Proseguono e si concluderanno alla fine del mese i pellegrinaggi al santuario di Maria Santissima dei miracoli, patrona della città, alla quale gli alcamesi sono particolarmente devoti. Decine di persone di tutte le età scendono a piedi lungo il viale, che porta al Santuario per assistere alle cerimonie religiose oppure per fermarsi un attimo per dire una preghiera davanti al quadro della Vergine. Sante messe mattina e pomeriggio anche con prediche. Un luogo suggestivo quello dove sorge il Santuario sulla cui costruzione si intrecciano leggenda e fede. La leggenda vuole che il 21 giugno del 1547 alcune donne mentre erano intente a lavare i loro panni presso il ruscello vicino alla “Cuba”, come veniva chiamato l’arco di un mulino demolito, dal boschetto sovrastante videro scagliare delle pietre.
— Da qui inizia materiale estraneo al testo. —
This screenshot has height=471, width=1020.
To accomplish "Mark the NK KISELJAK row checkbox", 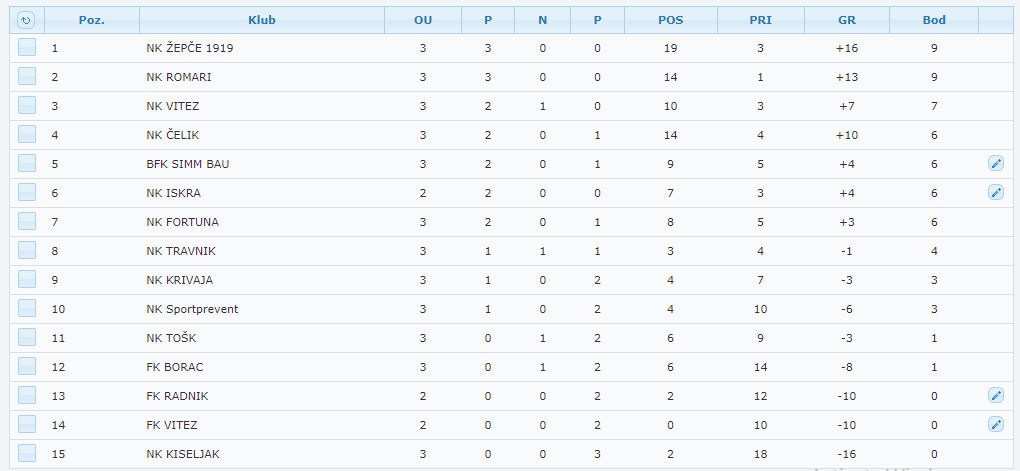I will (x=27, y=453).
Pensando ad un gruppo di giovinastri o a dei ladruncoli cominciarono a gridare. Cessata la prima scarica e incominciatane un’altra le donne si accorsero che le pietre oltre a non provocare dolore alle parti colpite, ridavano la salute ad alcune di loro che erano inferme. Fatta una ricerca nel boschetto venne rinvenuta, nascosta in una buca a forma di cappellata, l’icone della Madonna. Un nobile condottiero spagnolo don Ferdinando del Celada y De Vega, governatore di Alcamo, fece erigere l’attuale chiesa dedicata alla Patrona della città, nota sotto il nome di santuario. Nei tre giorni, dal 19 al 21 giugno anniversario della Bedda Matri di li Miraculi, si svolge il festino che col passare del tempo ha subito notevoli trasformazioni. Intanto da ieri mattina un gruppo di operai della forestale ha iniziato a bonificare l’area attorno al Santuario iniziando gli interventi nel terreno vicino al vecchio mulino. Gli operai della Forestale stanno provvedendo a rimuovere erbacce, canneto ormai secco e tanto altro materiale che persone incivili gettano in prossimità di quel luogo sacro venerato dagli alcamesi, che anche dopo il mese di maggio e sino al 21 giugno, ultimo giorno del festino, fanno pellegrinaggi al Santuario, frequentato comunque in tutti i giorni dell’anno.